We then asked whether insertions into the human U7 RNA could restore the wild-type site and level of cleavage of histone H2A insertion mutant pre-mRNAs. Two different 5-nt insertions (Fig. 3A) were made directly 3′ to the U7 nucleotides that base pair to the HDE of the histone substrate (between nt 17 and 18) upstream of the Sm binding site (shaded in Fig. 1A). One U7 insertion mutation, called U75bp, contains 5 nt complementary to the five residues immediately upstream of the HDE of the H2A substrate, while U75nobp contains five inserted nucleotides without potential to base pair with the pre-mRNA.
Figure 3.
Processing of histone insertion mutant pre-mRNAs in the presence of length suppressor U7 RNAs. (A) Partial sequences of histone insertion substitution mutants and U7 RNA length suppressor mutants. The 5C insertion in the histone pre-mRNA is indicated by block letters while further base substitutions in this substrate are listed below. The point of insertion into U7 RNA is marked, with the inserted residues in blocked residues and the Sm site shaded. (B) In lanes 1–4, histone pre-mRNAs HDEpu→py, wild-type, 5C, and 10C were injected into untreated oocytes. The same histone pre-mRNAs were injected into depleted oocytes rescued with the following material. Lanes: 5–8, in vitro-transcribed U7wt RNA; 9–12, U75bp RNA; 13–16, U75nobp RNA; 17–20, U710 RNA; 21–24, not rescued.

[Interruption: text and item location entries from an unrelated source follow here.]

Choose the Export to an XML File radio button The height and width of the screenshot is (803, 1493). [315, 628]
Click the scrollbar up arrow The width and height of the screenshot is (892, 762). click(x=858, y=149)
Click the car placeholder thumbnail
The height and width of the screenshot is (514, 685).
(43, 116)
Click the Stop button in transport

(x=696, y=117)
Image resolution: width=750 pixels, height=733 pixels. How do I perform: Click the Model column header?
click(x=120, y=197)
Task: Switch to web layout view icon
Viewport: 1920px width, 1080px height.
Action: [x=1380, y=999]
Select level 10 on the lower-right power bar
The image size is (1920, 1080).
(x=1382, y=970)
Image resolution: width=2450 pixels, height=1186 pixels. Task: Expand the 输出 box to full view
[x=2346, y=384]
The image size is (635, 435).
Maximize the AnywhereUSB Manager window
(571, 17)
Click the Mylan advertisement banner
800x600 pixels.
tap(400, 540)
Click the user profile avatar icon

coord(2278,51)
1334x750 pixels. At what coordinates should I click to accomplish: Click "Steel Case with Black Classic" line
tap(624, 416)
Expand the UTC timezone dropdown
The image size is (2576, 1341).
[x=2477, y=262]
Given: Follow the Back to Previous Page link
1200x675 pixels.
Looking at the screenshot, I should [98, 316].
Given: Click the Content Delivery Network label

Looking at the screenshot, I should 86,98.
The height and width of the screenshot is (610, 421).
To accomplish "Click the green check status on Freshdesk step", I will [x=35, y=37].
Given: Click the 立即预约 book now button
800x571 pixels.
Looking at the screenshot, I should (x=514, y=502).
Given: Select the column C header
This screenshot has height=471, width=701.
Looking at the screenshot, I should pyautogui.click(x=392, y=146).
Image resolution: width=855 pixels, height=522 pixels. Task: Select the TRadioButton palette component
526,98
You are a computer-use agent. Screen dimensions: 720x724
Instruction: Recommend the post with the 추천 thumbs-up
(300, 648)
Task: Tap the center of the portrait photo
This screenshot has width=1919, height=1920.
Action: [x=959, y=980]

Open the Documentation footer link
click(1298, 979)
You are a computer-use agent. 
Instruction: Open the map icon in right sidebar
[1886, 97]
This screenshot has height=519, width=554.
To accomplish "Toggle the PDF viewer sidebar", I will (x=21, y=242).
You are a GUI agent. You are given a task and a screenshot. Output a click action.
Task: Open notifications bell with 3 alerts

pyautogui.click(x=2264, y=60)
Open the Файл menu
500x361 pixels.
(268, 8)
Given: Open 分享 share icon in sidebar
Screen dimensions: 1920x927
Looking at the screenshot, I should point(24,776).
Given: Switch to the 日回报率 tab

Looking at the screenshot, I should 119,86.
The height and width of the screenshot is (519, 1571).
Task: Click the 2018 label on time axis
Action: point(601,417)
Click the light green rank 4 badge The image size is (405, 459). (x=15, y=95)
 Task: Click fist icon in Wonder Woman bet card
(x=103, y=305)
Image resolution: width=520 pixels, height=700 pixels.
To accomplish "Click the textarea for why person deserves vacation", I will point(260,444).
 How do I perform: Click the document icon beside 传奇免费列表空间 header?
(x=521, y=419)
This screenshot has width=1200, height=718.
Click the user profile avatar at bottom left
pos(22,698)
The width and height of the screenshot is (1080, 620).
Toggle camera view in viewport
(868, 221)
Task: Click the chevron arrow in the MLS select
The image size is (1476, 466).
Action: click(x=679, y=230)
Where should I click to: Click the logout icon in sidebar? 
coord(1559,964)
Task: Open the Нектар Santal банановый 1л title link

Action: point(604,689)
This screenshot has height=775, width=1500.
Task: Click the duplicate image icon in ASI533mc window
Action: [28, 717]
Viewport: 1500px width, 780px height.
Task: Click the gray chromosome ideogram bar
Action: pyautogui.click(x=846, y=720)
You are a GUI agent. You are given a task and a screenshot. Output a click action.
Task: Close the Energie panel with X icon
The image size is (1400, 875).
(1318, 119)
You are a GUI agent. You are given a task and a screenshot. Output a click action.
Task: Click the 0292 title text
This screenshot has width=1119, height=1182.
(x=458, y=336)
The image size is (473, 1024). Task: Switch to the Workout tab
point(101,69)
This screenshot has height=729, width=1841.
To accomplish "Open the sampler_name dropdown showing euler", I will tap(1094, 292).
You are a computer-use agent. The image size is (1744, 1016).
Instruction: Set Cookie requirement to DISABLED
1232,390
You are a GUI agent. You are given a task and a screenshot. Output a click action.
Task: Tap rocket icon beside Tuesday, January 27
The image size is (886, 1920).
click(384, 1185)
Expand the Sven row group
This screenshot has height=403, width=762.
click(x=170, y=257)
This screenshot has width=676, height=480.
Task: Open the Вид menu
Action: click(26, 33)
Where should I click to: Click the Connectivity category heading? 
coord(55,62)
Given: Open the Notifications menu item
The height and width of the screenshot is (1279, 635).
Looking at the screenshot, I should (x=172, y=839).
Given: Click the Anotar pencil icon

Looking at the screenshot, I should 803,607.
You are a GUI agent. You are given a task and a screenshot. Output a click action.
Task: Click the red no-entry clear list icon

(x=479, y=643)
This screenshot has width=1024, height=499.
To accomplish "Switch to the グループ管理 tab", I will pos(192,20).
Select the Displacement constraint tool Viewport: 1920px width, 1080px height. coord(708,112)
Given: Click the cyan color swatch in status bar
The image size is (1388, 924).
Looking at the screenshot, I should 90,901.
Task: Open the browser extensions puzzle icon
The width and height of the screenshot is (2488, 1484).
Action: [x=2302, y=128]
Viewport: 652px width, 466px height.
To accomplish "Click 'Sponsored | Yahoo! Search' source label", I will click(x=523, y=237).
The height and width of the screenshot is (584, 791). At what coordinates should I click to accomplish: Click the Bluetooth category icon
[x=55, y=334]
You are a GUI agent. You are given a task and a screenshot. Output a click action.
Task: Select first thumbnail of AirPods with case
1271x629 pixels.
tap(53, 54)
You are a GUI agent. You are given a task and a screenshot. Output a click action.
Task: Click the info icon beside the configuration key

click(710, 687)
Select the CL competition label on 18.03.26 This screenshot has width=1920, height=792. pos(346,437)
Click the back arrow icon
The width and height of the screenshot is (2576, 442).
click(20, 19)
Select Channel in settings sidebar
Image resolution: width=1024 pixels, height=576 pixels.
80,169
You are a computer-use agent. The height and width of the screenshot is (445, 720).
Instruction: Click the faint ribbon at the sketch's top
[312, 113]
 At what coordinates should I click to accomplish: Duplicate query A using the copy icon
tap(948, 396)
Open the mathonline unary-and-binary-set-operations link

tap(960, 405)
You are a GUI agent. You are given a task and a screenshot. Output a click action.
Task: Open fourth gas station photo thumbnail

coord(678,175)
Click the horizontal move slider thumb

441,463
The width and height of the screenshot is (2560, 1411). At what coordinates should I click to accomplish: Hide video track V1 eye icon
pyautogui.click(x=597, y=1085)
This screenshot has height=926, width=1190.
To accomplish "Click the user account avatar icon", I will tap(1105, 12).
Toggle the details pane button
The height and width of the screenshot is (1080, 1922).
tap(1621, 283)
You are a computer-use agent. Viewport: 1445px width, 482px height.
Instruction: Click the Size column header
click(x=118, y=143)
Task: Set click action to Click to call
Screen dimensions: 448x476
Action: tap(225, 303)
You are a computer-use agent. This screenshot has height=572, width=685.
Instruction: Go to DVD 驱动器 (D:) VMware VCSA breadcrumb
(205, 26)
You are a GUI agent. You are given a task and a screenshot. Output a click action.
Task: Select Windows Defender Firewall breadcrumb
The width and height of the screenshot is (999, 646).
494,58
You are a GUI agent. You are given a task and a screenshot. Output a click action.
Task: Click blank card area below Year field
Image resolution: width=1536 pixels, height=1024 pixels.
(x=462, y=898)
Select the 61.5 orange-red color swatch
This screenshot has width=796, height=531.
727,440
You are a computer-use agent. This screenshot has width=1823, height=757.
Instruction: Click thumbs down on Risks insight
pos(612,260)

When depleted oocytes (Fig. 3B, lanes 21–24) were complemented with U75bp (lanes 9–12), processing of the 5C insertion mutant was rescued both with respect to the site of cleavage and the efficiency of cleavage (compare lane 11 to lanes 2, 3, 6, and 7). The 10C insertion substrate (lane 12) gave similar results: it was cleaved to a much greater extent (compare with lanes 4 and 8) and its products migrated faster than those generated by U7wt. The sizes of the 10C cleavage products (lane 12) in the presence of U75bp were comparable to those of the processed 5C histone substrate in the presence of U7wt (lane 7), as expected. We conclude that both the fidelity and efficiency of processing of these histone insertion mutant pre-mRNAs can be rescued by a length suppressor U7 snRNA.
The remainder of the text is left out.